Wir feiern die wechselseitige Anerkennung der Taufe an einem Ort von großer Symbolkraft. Wir versammeln uns um einen Taufstein , an dem seit einem Jahrtausend die Taufe auf den Namen des dreieinigen Gottes vollzogen wird! Noch vor der Trennung zwischen östlicher und westlicher Christenheit und lange vor dem reformatorischen Aufbruch des 16. Jahrhunderts diente dieser Taufstein der einen Taufe, zu der wir uns heute an ihm bekennen wollen.
Gewiss gehört es zur Wahrhaftigkeit einer solchen Stunde, sowohl die erreichte Nähe als auch die bleibende Unterschiedenheit unserer Kirchen wahrzunehmen. Im Bewusstsein unserer Vielfalt will ich an diesem Ort meiner großen Hoffnung Ausdruck verleihen, dass uns der heutige Schritt dazu ermutigt, auf dem Weg sichtbarer Gemeinschaft weiterzugehen und auch das Ziel der Gemeinschaft am Tisch des Herrn nicht aus den Augen zu verlieren.

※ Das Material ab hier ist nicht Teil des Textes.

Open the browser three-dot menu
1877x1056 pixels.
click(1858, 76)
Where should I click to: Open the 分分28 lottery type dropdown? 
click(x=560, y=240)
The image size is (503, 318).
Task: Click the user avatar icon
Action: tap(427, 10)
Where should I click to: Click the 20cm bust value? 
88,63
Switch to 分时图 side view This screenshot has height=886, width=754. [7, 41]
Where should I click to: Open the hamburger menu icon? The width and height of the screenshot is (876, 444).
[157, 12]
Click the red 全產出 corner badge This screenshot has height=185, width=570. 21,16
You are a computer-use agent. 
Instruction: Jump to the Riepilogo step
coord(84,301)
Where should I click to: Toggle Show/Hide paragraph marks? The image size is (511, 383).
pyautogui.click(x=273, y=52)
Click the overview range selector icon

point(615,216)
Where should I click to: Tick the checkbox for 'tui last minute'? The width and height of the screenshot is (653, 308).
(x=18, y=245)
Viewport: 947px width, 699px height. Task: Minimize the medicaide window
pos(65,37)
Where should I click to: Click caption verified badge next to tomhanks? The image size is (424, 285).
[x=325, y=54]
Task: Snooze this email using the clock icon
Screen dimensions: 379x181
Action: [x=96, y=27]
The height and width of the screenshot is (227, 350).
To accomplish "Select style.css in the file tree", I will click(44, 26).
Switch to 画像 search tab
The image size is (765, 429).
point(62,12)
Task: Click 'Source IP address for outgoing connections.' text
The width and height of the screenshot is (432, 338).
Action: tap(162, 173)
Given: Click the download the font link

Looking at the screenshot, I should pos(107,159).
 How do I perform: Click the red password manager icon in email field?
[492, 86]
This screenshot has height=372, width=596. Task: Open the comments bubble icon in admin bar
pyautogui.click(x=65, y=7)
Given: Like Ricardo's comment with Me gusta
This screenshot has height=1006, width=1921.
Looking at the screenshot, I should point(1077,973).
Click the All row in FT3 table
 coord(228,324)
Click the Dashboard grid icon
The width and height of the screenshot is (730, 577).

Einige christliche Kirchen in Deutschland haben sich nicht dazu entschließen können, die wechselseitige Taufanerkennung zu unterzeichnen. Diese Entscheidung ist selbstverständlich zu respektieren. Dass ein Vertreter der täuferischen Kirchen mit einem Grußwort an diesem Gottesdienst beteiligt ist, ist eine umso größere Freude.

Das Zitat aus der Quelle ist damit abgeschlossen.